In 2022, we ran the first set of challenges on the Ego4D dataset. In spite of being a brand new dataset (less than a year old!), we saw strong uptake and healthy competition, leading to significant improvements (upto 300%) over our initial baselines from only a few months ago. We organized workshops at premier international computer vision conferences (CVPR and ECCV) where we concluded the two challenges. This note summarizes these challenges, the outcomes, our learnings, key technical trends, as well as some of our next steps to continue this momentum into the future challenges.

TL;DR:

  • Ego4D is currently the largest egocentric video dataset, which was released publicly in February 2022. It was collected across 74 worldwide locations and 9 countries, and contains over 3,670 hours of daily-life activity video. It also introduced a number of benchmark tasks, designed to measure progress in egocentric video understanding.
  • We ran the first set of Ego4D challenges in 2022, on 16 different tasks, encompassing all 5 benchmarks in the dataset. It was run in 2 stages: a “teaser” challenge on 6 tasks at CVPR (concluded in June 2022), and a full challenge on all 16 tasks at ECCV (concluded in September 2022). Each challenge had a cash prize of $6K, with starter code and baselines available on github.
  • We got over 46 submissions from 18 teams in the ECCV challenge, a 170% and 50% respective increase over the teaser challenge run at CVPR.
  • State-of-the-art on all tasks improved considerably, with largest improvements on Episodic memory (Natural Language Queries and Moments Queries) and Hand and Objects (Object state change classification) tasks. These advancements would improve and enable new AR applications. For instance, episodic memory tasks focus on answering questions such as “where did I last see my keys?”, whereas Hand and Objects tasks focus on understanding and helping with the actions the camera wearer is doing, for example cooking, building furniture, etc.
  • We organized workshops at CVPR and ECCV to share results of the challenges, as well as to bring together eminent speakers and researchers from related areas to share their learnings and experience with egocentric computer vision and Ego4D. The list of winners, along with their reports and code has been published on the CVPR and ECCV workshop websites.
  • Interesting technical trends emerged from multiple winning solutions, including large-scale vision-language pretraining (especially on egocentric videos from Ego4D), self-supervised learning using masked autoencoding, and adoption of transformer based architectures.
  • The challenges have been re-opened for a future challenge. A subset of the challenges will also feature a never before seen test set! Stay tuned to the Ego4D Forum for updates.
  • Running a challenge of this scale was a considerable undertaking and we benefited from the contributions of 16 collaborators from the Ego4D consortium, representing eight different universities and Meta (Reality Labs and FAIR). Many thanks to all organizers and POCs for making these challenges a success!

The Challenges

The challenges encompassed the 5 benchmark tasks in Ego4D. All challenges were hosted on EvalAI, and came with starter code to reproduce baselines, which was available on GitHub. Each challenge also had a cash prize for the top-3 winners, amounting to $3K, $2K and $1K respectively. The CVPR challenge ran from March 1, 2022 to June 1, 2022; while the ECCV challenge ran from July 1, 2022 to September 18, 2022. We briefly describe the challenges next; please see the linked EvalAI pages or the paper for more details on the tasks.
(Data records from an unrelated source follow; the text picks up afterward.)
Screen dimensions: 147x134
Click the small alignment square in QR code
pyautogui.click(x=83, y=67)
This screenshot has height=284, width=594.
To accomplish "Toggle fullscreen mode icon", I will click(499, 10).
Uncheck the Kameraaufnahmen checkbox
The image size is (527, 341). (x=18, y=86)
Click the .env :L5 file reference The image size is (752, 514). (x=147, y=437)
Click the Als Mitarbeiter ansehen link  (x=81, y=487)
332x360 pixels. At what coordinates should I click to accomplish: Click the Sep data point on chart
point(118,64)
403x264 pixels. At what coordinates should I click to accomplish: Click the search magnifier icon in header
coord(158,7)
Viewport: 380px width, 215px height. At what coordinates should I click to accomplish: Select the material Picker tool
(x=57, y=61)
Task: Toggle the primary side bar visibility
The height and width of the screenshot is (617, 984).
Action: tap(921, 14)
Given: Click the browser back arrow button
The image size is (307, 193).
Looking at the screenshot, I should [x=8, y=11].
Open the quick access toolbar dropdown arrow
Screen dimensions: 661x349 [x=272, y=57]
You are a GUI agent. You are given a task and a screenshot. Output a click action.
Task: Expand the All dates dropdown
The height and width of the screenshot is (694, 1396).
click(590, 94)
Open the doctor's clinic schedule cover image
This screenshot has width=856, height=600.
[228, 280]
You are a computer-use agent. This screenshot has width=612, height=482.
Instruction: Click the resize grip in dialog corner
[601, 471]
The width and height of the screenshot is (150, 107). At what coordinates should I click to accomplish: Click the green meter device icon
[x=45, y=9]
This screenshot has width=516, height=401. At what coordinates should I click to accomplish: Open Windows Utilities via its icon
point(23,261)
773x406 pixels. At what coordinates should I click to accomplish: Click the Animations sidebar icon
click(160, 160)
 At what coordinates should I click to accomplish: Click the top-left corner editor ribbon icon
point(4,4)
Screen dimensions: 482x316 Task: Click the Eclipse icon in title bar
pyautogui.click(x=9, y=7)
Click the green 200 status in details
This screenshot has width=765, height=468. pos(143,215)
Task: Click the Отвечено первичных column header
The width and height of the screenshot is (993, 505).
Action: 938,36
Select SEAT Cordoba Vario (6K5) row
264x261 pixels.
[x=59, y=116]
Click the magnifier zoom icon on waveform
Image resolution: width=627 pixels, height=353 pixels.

Benchmark 1: Episodic Memory

Episodic memory challenges included the following tasks: Visual Queries 2D (VQ; POC: Santhosh Kumar Ramakrishnan, University of Texas, Austin), Visual Queries 3D (VQ3D; POC: Vincent Cartillier, Georgia Tech), Natural Language Queries (NLQ; POC: Satwik Kottur, FAIR), and Moment Queries (MQ; POC: Chen Zhao, KAUST). These tasks require reasoning about the past experience of the camera wearer, and answer questions such as when did they see a certain object, observe a certain action/moment, or other general natural language questions about the video.

Benchmark 2: Hands + Objects

Hands+Objects challenges focused on understanding human-object interactions through the lens of understanding the objects, tools, hands, and their interactions. A crucial element of each hand-object interaction is the “Point of No Return” (PNR), the time point where the state change is considered to be inevitable. The challenge tasks include: PNR temporal localization (PNR; POC: Yifei Huang, University of Tokyo), Object State-change Classification (OSCC; POC: Siddhant Bansal, IIIT-Hyderabad) and State-change Object Detection (SCOD; POC: Qichen Fu, CMU). These tasks require identifying whether a PNR exists in a clip, where it exists in a clip, and detecting objects in the PNR frame.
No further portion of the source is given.